Dowling, sporting a Tom Selleck-esque sweepover hair style not dissimilar to my secondary school Geography teacher's, the frisky host flirted his way through the lineup, which included a model, a Bollywood hotty, an Irish chap whose party trick is wrapping 'his' chap around his wrist, a Playboy bunny, a sexy farm girl and 'Duracell bunny' Caroline, who professed that "surely it's not necessary to make a complete tw*t' of myself". Erm, welcome to Big Brother love.

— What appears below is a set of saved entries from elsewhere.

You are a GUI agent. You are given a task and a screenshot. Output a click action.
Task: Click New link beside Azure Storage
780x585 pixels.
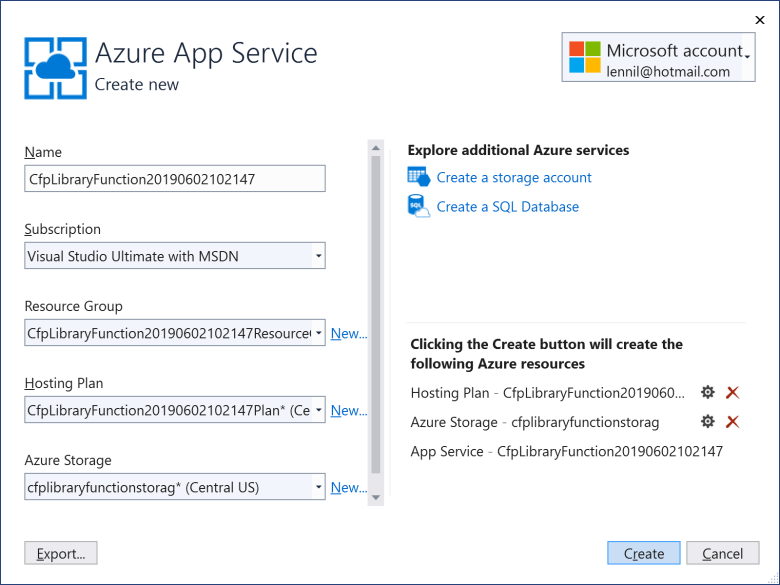[x=349, y=488]
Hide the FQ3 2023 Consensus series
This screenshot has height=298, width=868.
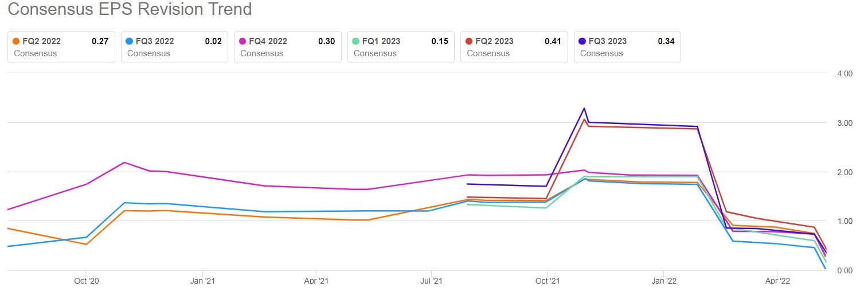click(x=627, y=47)
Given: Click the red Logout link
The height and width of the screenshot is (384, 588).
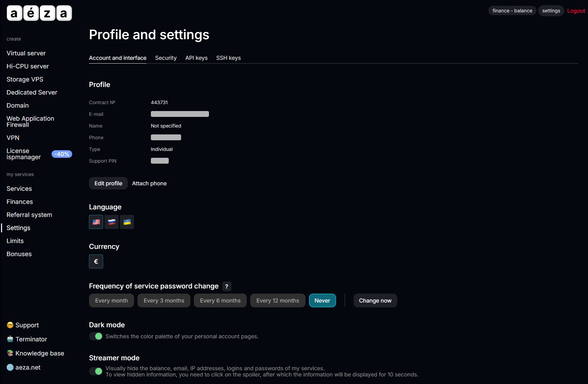Looking at the screenshot, I should tap(576, 11).
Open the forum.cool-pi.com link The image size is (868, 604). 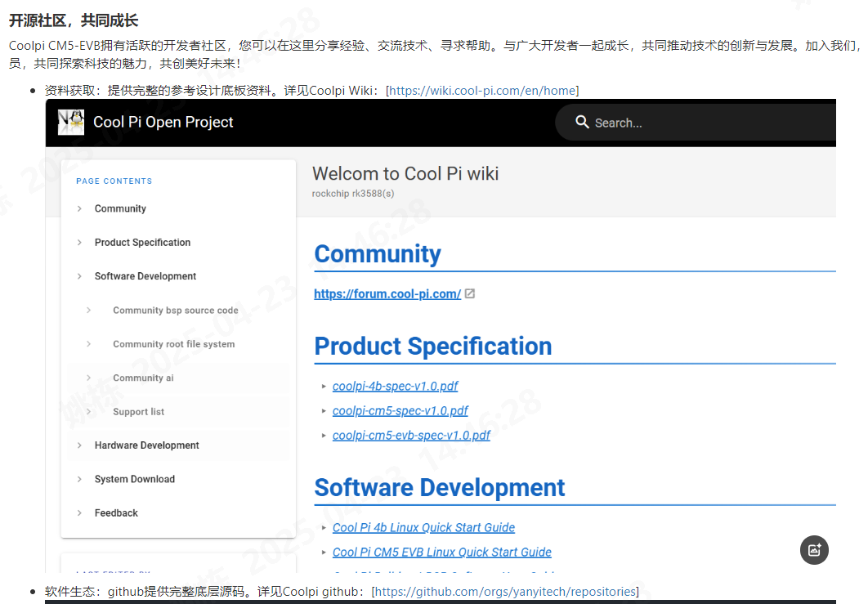[387, 294]
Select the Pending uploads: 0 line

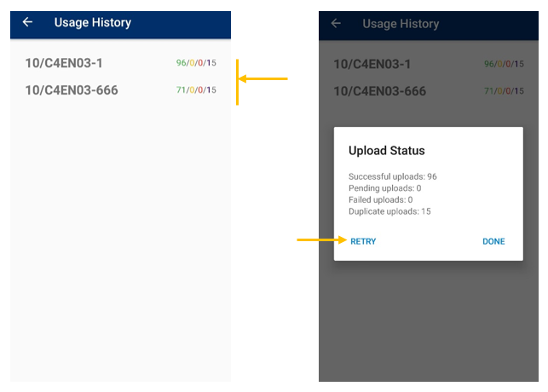click(x=384, y=188)
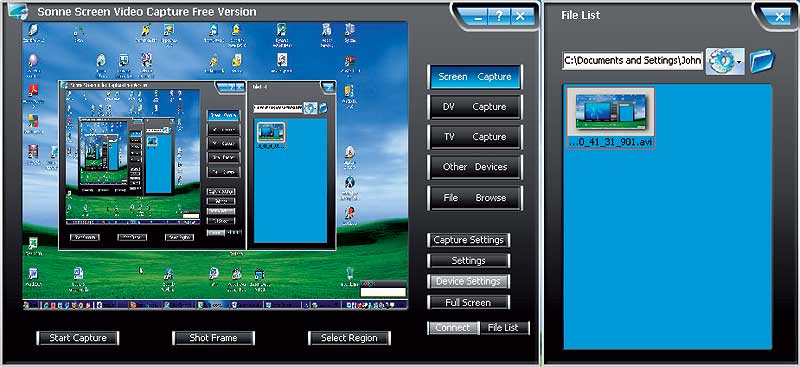Image resolution: width=800 pixels, height=367 pixels.
Task: Toggle the Full Screen preview
Action: click(468, 302)
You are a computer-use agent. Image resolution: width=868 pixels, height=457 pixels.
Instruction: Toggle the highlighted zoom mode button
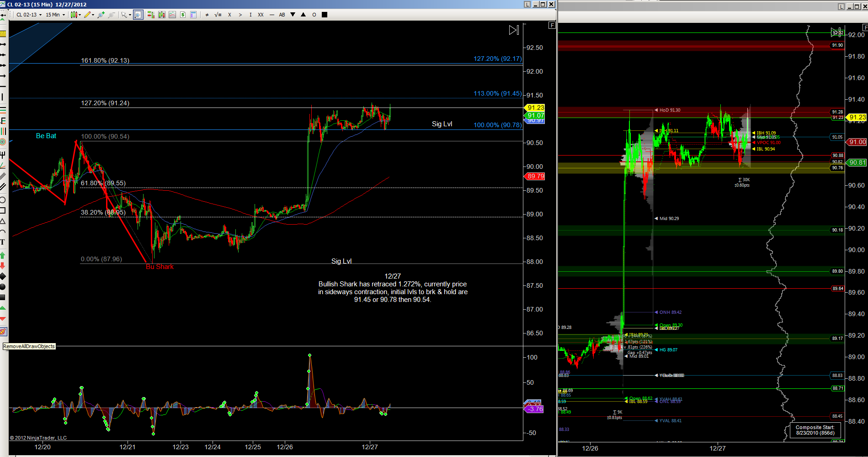138,15

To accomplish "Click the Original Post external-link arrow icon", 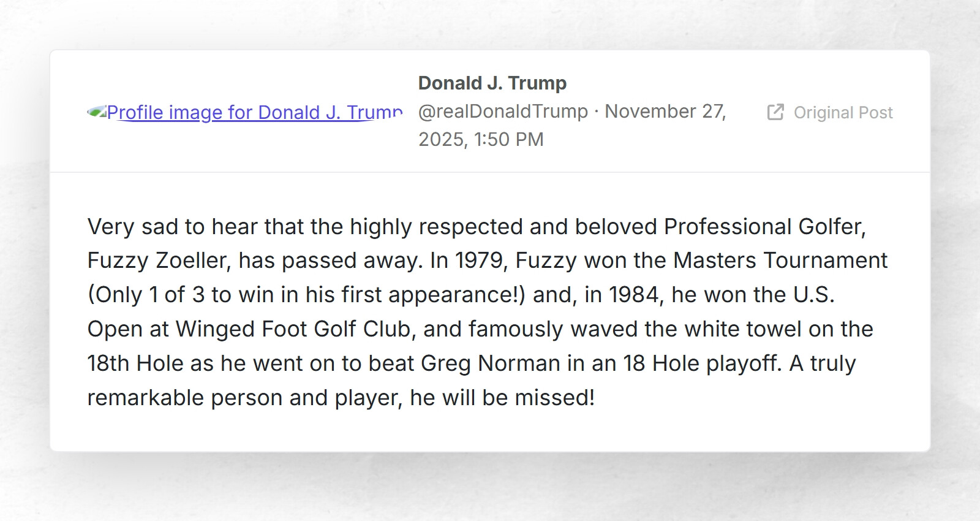I will [775, 112].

And of course BB wouldn't be the same without the iconic voice of Marcus Bentley. We've all attempted to impersonate the Geordie drawl, but alas several series in his shouty, ridiculously OTT and drawn-out narration actually serves as a more of an irritation that an asset. A shame really, as I for one am a fan of his work. He just needs to stop overdoing it; you know what they say, less is more.
So a week in and all I seem to see when flicking over is Darren Lyons lookalike and self-professed 'buff bailiff' Chris. With his Joe Pasquale tones, temper, dietary requirements and constant moaning, Chris is certainly proving to be one of the more watchable housemates. But with umpteen weeks to go and game-playing foes such as bonkers Becky and Andy Scott Lee's missus all striving to be noticed, it's going to be one long summer.
And while we may be experiencing nothing like summer at the moment, Essex boy Mark Wright has 'kindly' spent a few months lapping up the LA sunshine for us in Mark Wright's Hollywood Nights. If the ITV2 commissioners wanted five blokes masquerading as a bad non-singing version of the Backstreet Boys while on a really long American Pie-esque stag do, then they've got it.
From the creators of TOWIE and Hollyoaks, this is a show I shouldn't like. But after one episode, I'm hooked. With sun, fake tan, glamorous girls, expensive multimillion pound mansions, this is certainly the best ofX those 'nosy parker' reality shows (Jordan, Peter Andre, Paris Hilton etc).
And finally, for fans of BAFTA-winning TOWIE, a treat was in store in the one-off The Only Way Is Marbs. With Mark happily out of the equation 'executive producing' his own aforementioned show, it was over to the likes of Chloe Simms and her Janet Street Porter pout, and the rest of the TOWIE fraternity to take us all to Marbella.
And it was everything we'd come to expect - reems of gratuitous flesh, gossip, partying, two proposals (congrats to Mario and Lucy's) and BBW Gemma Collins's public showdown with Arg. A speech and dressing-down so deserved, I was reaching for the cream cakes in girl power protest, smacking my booty, kissing my teeth and proclaiming 'take that and kiss that!' Anyone who breaks wind unashamedly in a public pool and doesn't bat an eyelid isn't worth losing sleep over love. Trust me.